The Unfortunate Car is a 2012 Chinese romantic comedy film directed by Hua Yuan and Bao Jiming, and written by Huayuan and Yin Guojun. The film stars Guo Degang, Viann Zhang, Ambrose Hui, and Wang Yi'nan. It was released in China on April Fools' Day.

== Plot ==
Cars, a common means of transportation, play an increasingly important role in modern life. Buying a car has actually become a positive and dynamic investment. In terms of social significance and spiritual needs, it enables people to have more active exchanges with the city, which is irreplaceable by other personal investment methods. This film is based on this conception. The four people, Guo Lixing, a "stingy rich businessman", Yan Xiaolian, a "single mother contractor", Chen Bo, a "romantic petty bourgeois man", and Yi Rong, a "white-collar worker who loves online shopping", bought a "car" for different personal purposes, which triggered a series of "embarrassing" things.

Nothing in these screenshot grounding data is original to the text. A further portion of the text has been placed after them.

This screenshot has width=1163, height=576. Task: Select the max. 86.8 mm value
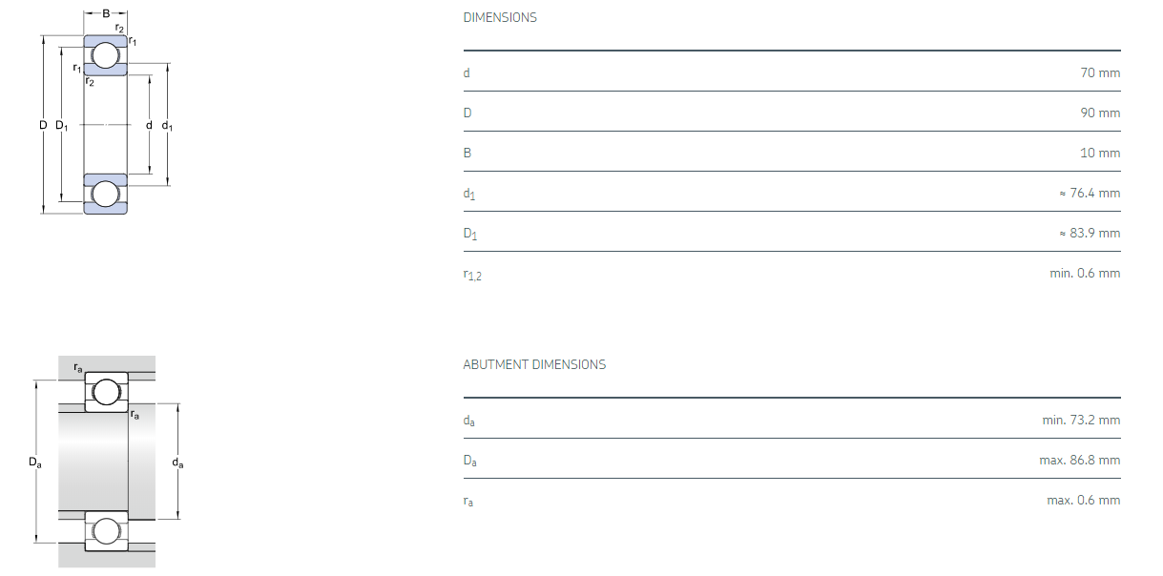(1079, 460)
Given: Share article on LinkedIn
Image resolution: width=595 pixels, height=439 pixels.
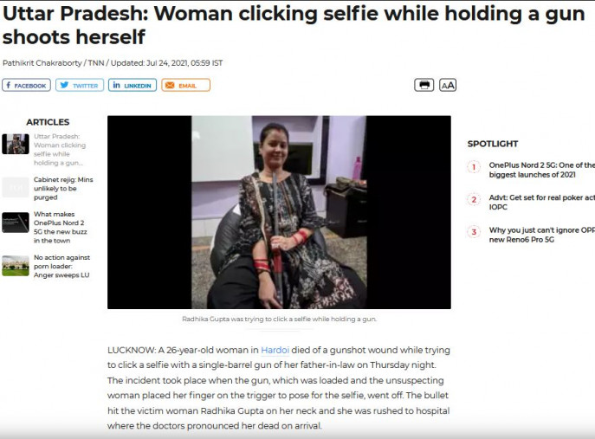Looking at the screenshot, I should pos(133,86).
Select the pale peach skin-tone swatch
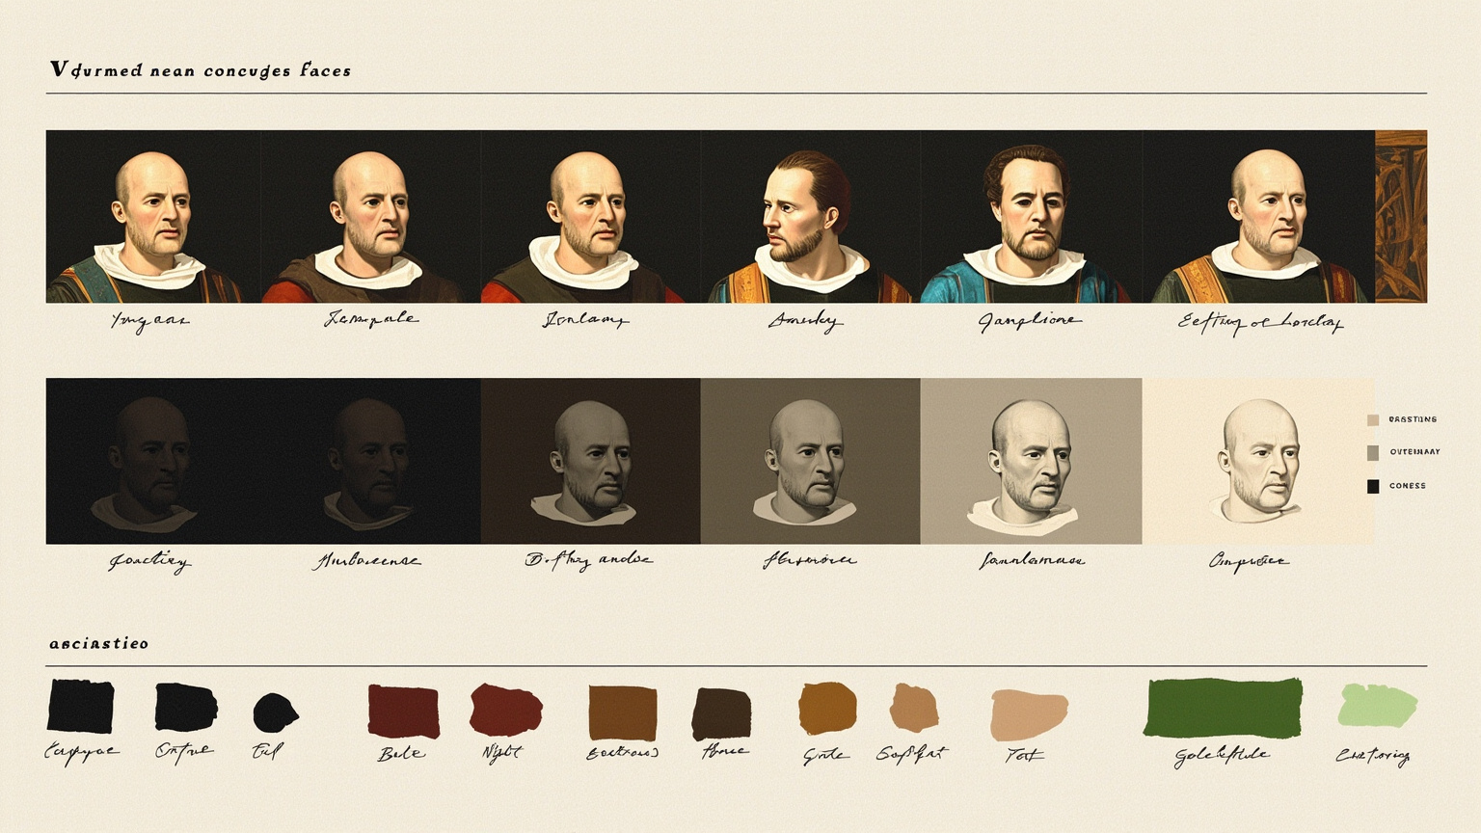 click(x=1029, y=714)
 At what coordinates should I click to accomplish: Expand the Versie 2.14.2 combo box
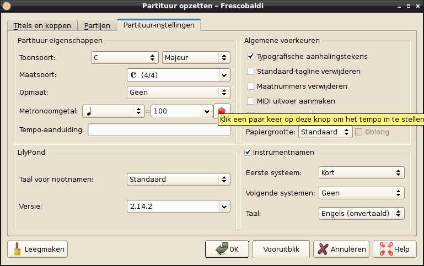(178, 206)
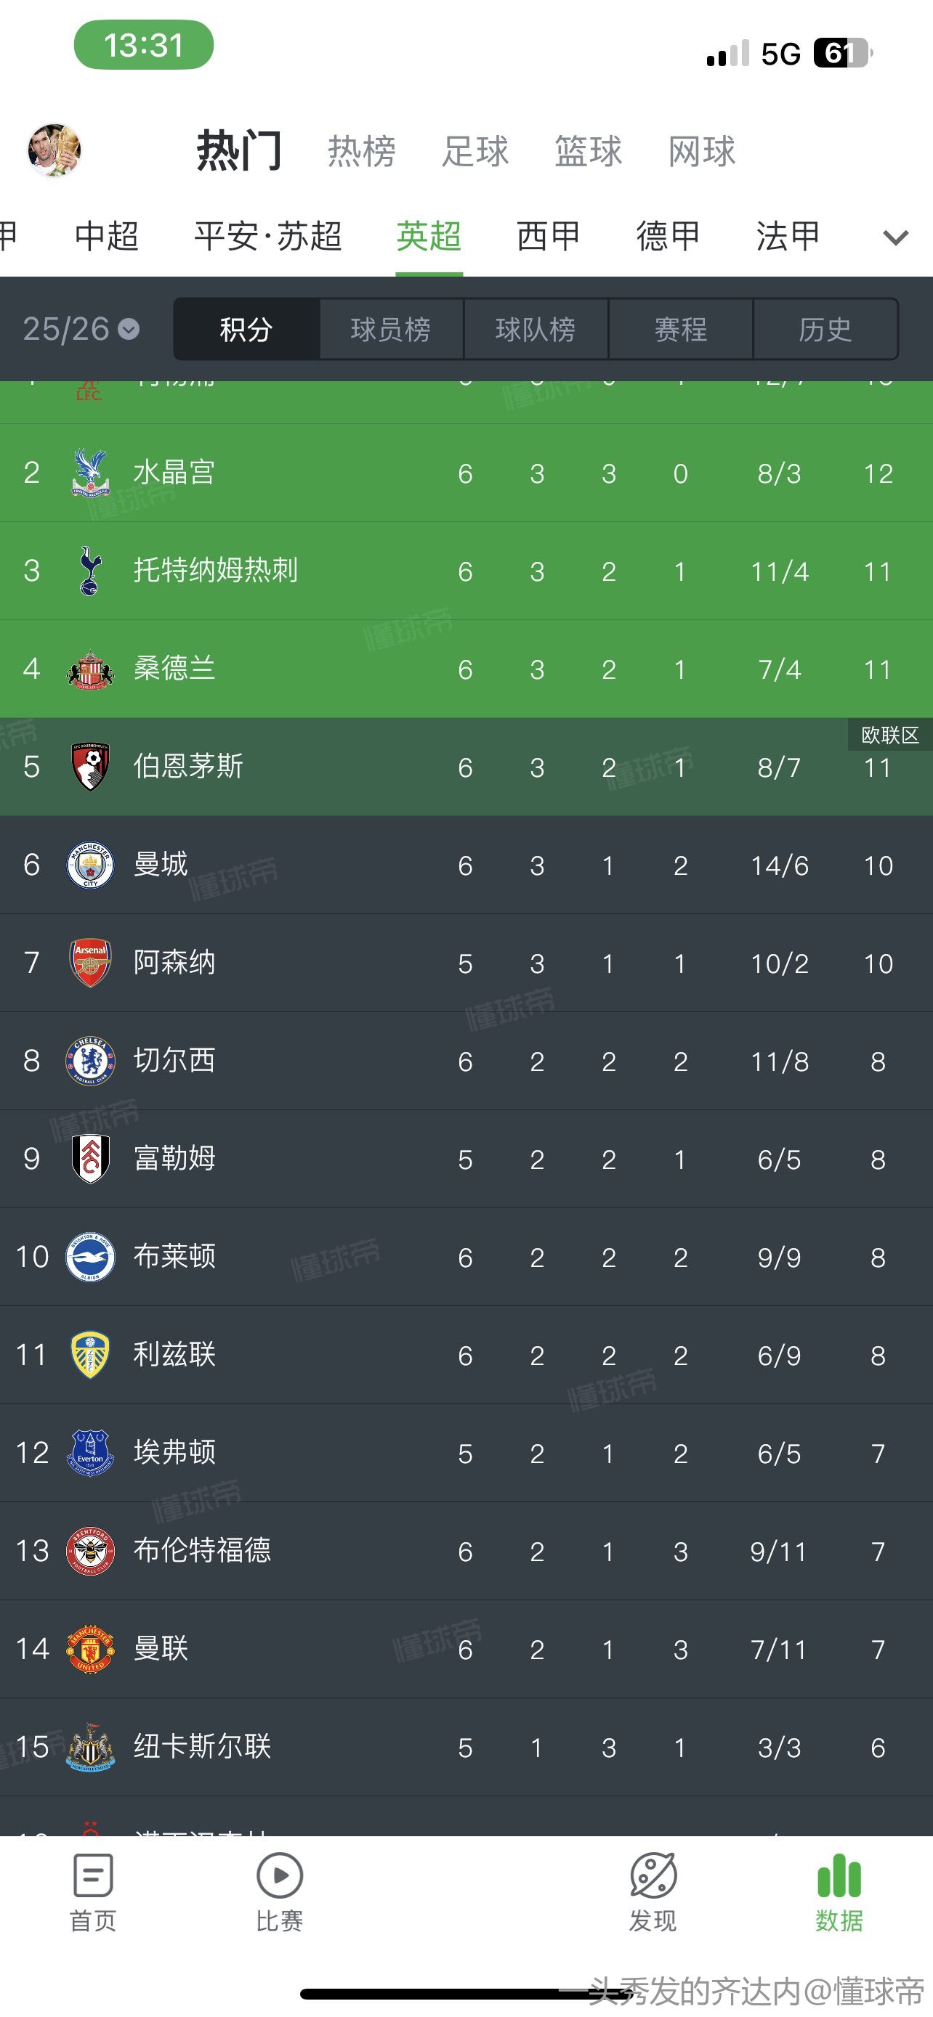Tap the Tottenham Hotspur crest icon
The image size is (933, 2017).
[x=90, y=571]
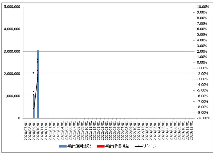215x154 pixels.
Task: Click the 1,000,000 left axis label
Action: [x=12, y=96]
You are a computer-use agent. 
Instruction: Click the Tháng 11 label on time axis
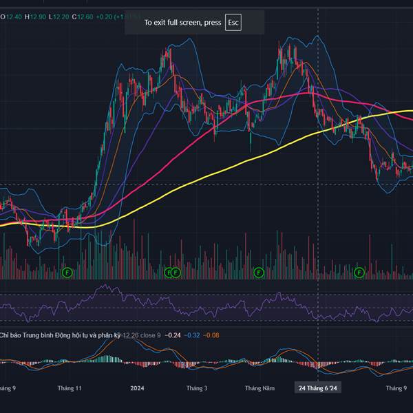coord(70,388)
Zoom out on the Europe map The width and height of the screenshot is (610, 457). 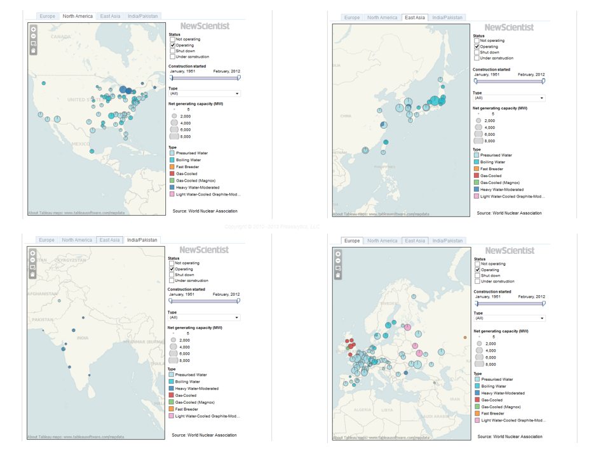tap(338, 261)
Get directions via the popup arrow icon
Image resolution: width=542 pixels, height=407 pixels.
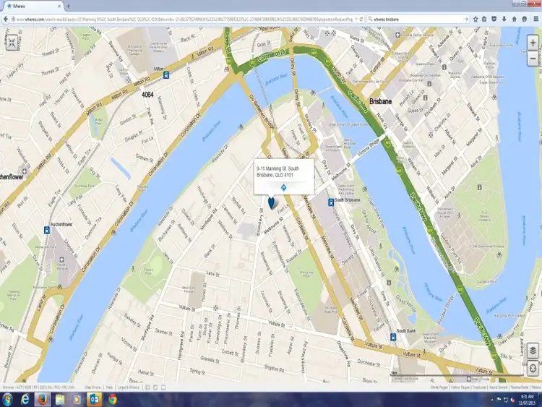pyautogui.click(x=283, y=187)
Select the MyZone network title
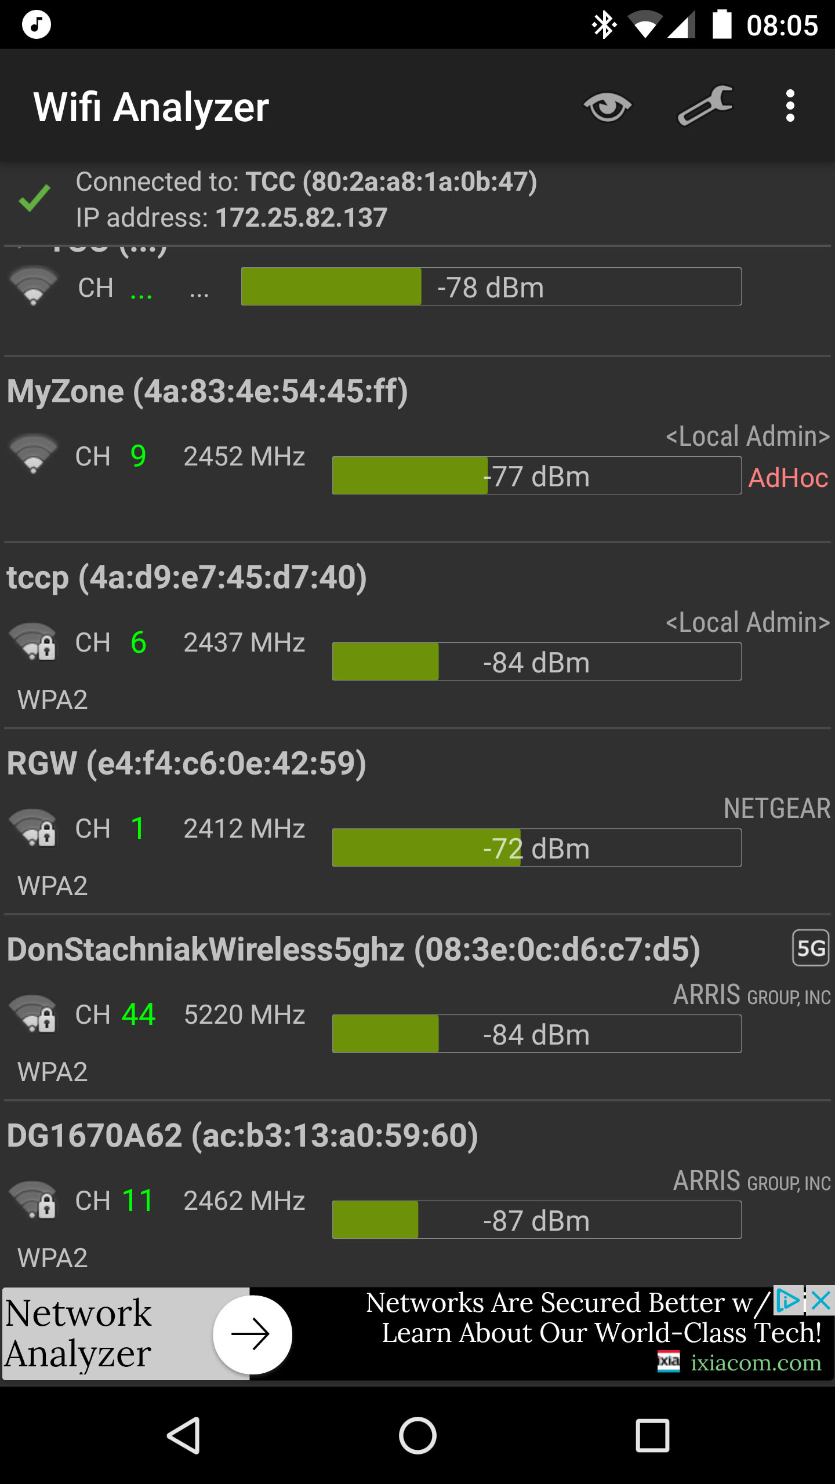 pyautogui.click(x=208, y=391)
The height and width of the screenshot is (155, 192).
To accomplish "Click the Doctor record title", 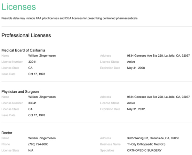I will (x=7, y=133).
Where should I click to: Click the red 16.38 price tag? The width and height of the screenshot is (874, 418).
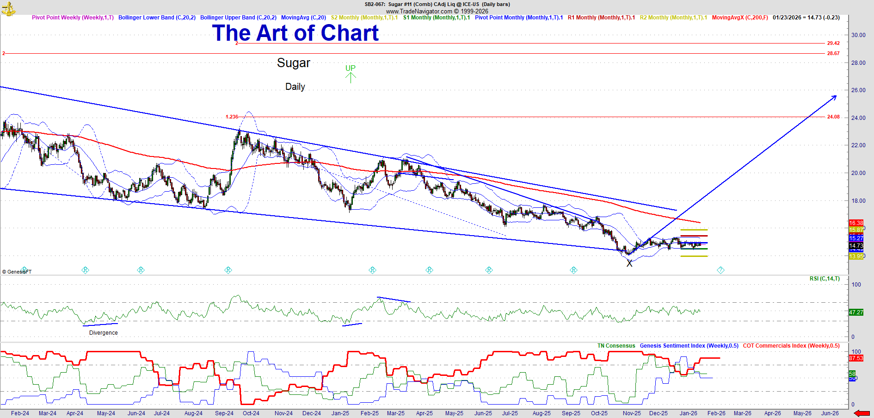[856, 223]
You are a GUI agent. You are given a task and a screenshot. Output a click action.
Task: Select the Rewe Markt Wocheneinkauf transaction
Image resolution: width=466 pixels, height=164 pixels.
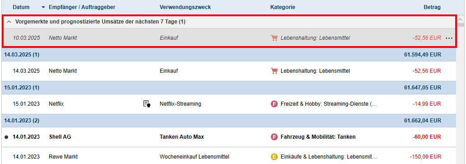pyautogui.click(x=229, y=157)
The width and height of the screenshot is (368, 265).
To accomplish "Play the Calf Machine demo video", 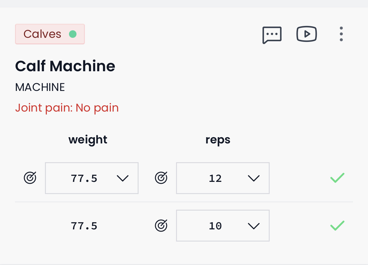I will click(x=307, y=34).
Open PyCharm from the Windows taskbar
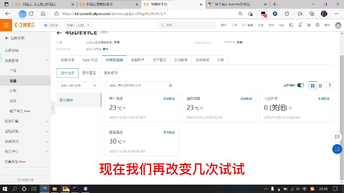Screen dimensions: 344x193 [65, 189]
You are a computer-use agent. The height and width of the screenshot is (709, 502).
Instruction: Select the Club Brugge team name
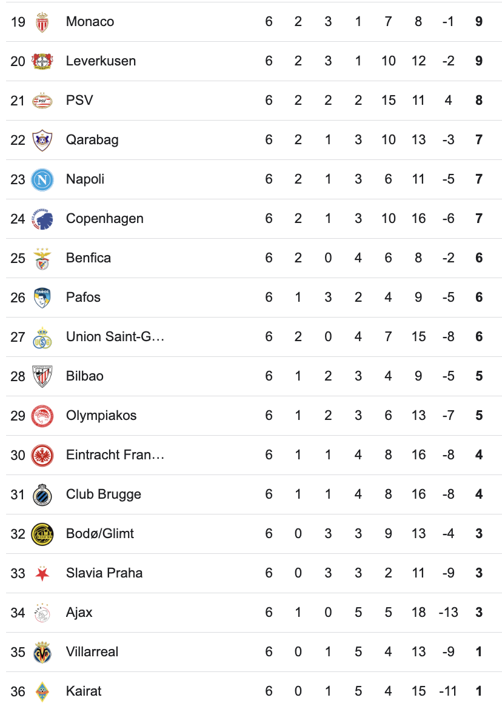coord(104,494)
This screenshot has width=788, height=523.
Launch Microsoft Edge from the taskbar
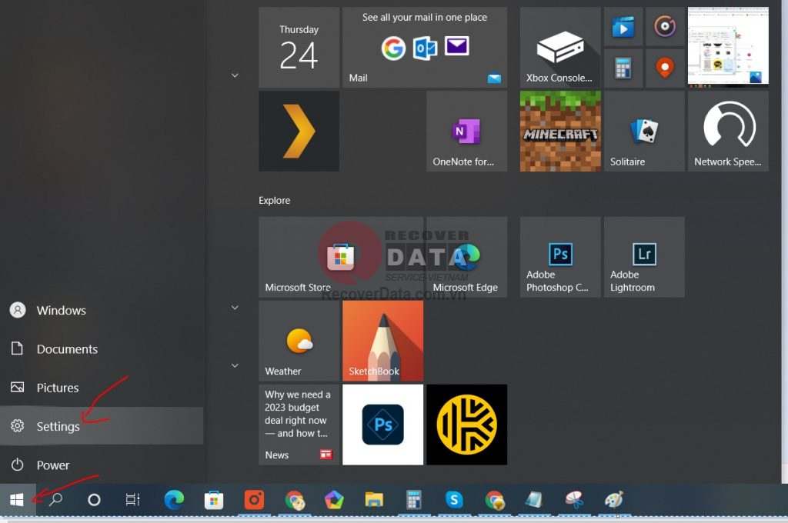click(174, 499)
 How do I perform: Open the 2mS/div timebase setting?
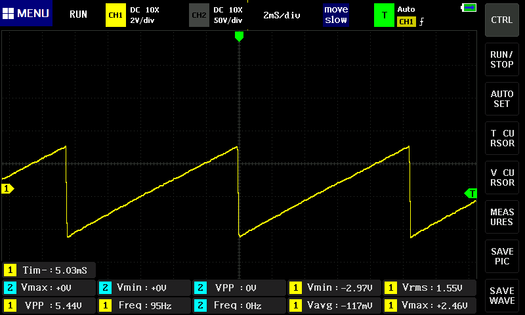coord(282,14)
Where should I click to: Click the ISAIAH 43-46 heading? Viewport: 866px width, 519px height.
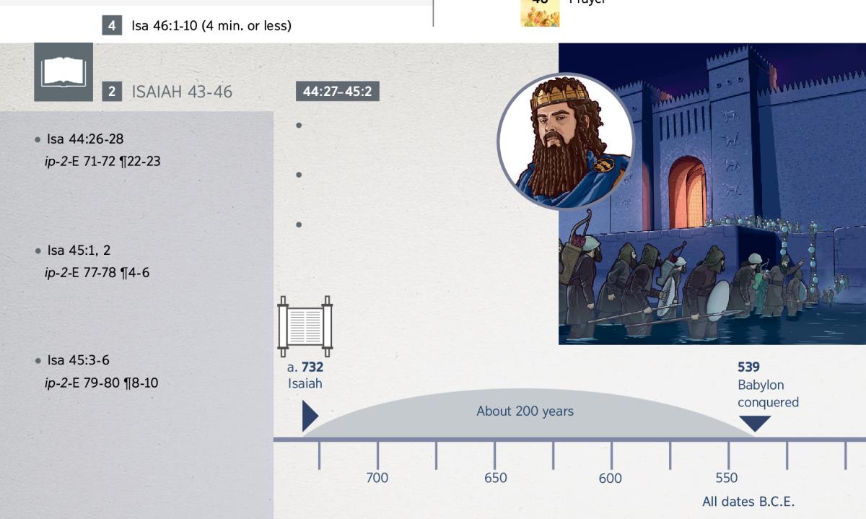pos(182,92)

What is actually shown is the conflict process caused by the difference in values around the car, and the detailed portrayal of the different groups of people in urban life, involving many current social hot topics such as "carpooling", "lottery", "traffic restrictions", "Alexander" tribe, etc., adding fresh and spicy jokes, reflecting the dilemma of the protagonists in laughter and anger, and reflecting the real life of young people struggling in first-tier cities from the side.

==Cast==
- Guo Degang as Guo Lihang, a stingy rich merchant.
- Viann Zhang as Yi Rong, a white-collar.
- Ambrose Hui as Chen Bo, a petty bourgeoisie.
- Wang Yi'nan as Yan Xiaolian, a single mother.

===Other===
- Pan Changjiang as one of the pyramid selling leader.
- Qu Ying as one of the pyramid selling leader.
- Yu Qian as the Manager Hu.

==Production==
The film began production on June 17, 2011, and finished filming on July 14, 2011.

==Reception==
===Critical response===
The film received negative reviews.

===Box office===
The film grossed ¥20 million on its first weekend.